Der Autor geht von diesem Punkt aus, um die Geisteswissenschaft grundsätzlich in Frage zu stellen. Er kritisiert die Texte und Studieninhalte als zu kompliziert, formalistisch, voreingenommen, verschleiernd, sich ständig wiederholend und anderes mehr.
Das Buch stellt eine Reihe von Einführungs- und Standardwerken vor. Der Leser soll selbst nachvollziehen können, was die einzelnen Fächer machen und wie die verbindlichen Vorgaben aussehen.

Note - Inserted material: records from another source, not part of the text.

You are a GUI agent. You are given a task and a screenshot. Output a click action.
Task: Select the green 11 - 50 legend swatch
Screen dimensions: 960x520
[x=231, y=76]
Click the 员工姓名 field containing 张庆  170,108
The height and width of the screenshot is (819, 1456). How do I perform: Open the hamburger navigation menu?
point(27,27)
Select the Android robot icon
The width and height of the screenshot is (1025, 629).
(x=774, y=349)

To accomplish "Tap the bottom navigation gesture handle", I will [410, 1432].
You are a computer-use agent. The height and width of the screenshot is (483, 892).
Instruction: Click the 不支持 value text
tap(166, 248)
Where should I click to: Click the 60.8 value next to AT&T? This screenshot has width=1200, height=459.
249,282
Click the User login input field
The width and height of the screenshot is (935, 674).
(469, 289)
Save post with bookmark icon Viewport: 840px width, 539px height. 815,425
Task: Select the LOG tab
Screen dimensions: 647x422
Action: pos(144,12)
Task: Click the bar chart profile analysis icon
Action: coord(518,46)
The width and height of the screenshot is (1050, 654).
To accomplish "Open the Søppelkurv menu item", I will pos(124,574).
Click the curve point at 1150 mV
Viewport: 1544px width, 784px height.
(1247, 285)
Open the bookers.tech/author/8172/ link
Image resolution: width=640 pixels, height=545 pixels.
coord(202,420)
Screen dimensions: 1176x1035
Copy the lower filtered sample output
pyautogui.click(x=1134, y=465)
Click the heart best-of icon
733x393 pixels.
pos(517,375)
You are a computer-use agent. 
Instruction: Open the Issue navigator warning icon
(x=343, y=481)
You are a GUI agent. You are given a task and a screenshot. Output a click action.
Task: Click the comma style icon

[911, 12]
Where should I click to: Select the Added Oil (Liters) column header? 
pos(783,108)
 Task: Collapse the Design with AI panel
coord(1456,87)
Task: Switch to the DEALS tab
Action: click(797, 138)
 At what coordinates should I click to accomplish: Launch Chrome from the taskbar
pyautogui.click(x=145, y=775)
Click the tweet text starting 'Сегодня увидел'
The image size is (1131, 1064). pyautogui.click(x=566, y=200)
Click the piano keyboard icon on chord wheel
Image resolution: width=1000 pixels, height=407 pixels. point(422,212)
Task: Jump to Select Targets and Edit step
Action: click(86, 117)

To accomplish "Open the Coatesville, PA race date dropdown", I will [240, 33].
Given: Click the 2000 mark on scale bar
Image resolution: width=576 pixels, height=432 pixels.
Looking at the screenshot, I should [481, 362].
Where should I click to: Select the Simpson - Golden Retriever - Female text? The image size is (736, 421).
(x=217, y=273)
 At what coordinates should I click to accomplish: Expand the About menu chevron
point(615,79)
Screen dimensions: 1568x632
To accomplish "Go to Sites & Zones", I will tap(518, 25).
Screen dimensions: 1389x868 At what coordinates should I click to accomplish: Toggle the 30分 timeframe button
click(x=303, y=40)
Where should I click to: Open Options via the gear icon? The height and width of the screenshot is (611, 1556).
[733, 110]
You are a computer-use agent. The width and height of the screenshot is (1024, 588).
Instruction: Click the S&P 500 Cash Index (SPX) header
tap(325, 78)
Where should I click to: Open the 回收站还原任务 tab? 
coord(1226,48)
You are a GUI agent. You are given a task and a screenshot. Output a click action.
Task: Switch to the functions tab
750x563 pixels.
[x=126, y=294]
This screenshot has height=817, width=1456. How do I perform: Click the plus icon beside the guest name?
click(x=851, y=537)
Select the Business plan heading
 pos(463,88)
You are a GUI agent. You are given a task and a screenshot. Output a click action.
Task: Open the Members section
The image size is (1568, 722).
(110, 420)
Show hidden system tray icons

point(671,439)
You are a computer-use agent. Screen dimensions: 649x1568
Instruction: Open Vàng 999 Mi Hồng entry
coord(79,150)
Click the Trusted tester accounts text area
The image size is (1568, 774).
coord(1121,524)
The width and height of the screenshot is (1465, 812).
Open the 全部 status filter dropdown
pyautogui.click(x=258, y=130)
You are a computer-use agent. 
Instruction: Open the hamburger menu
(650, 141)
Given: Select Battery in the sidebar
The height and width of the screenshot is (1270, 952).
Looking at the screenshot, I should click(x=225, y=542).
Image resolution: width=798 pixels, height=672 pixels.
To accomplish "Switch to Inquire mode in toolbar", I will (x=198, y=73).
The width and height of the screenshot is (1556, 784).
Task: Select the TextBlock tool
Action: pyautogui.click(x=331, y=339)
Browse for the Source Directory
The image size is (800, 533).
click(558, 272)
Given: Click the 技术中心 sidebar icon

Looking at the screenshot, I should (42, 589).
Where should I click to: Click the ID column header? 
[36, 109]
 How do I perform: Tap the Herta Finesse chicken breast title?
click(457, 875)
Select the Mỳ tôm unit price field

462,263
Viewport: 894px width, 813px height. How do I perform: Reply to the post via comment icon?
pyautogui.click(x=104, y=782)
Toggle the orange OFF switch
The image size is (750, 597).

Dazu werden je aussagekräftige Zitate angeführt und allgemeinverständlich kommentiert.
Der Autor richtet sich gegen die Wissenschaftlichkeit als Vorgabe für kluges Argumentieren. Anstelle von Begriffsdefinitionen redet er in natürlicher Sprache, anstelle auf Autoritäten baut er auf den plausiblen Gedanken. Gegen die reine Sachlichkeit stellt er das Menschliche, gegen das Fachprinzip das allgemein Verständliche.
Seines Erachtens schafft die Geisteswissenschaft kein Wissen, sondern sie formalisiert nur bestimmte Anschauungen. Sie besteht nicht wirklich, sondern nur auf Papier. Es gibt sie ausschließlich im Elfenbeinturm der Universität; sie hat keine praktische Bedeutung. Ihr geht auch der theoretische Sinn ab, da sie sich in Widersprüche verstrickt.
Das vorliegende Buch kritisiert die Geisteswissenschaft auf allgemeinverständliche Weise. Es beschäftigt sich mit der Wissenschaftlichkeit selbst. Das betrifft die Methoden der universitären Arbeit sowie die Grundlagen der Fächer. Das Buch beschreibt die Praxis einer Weltanschauung, die die Wahrheit außerhalb des Menschen ansiedelt.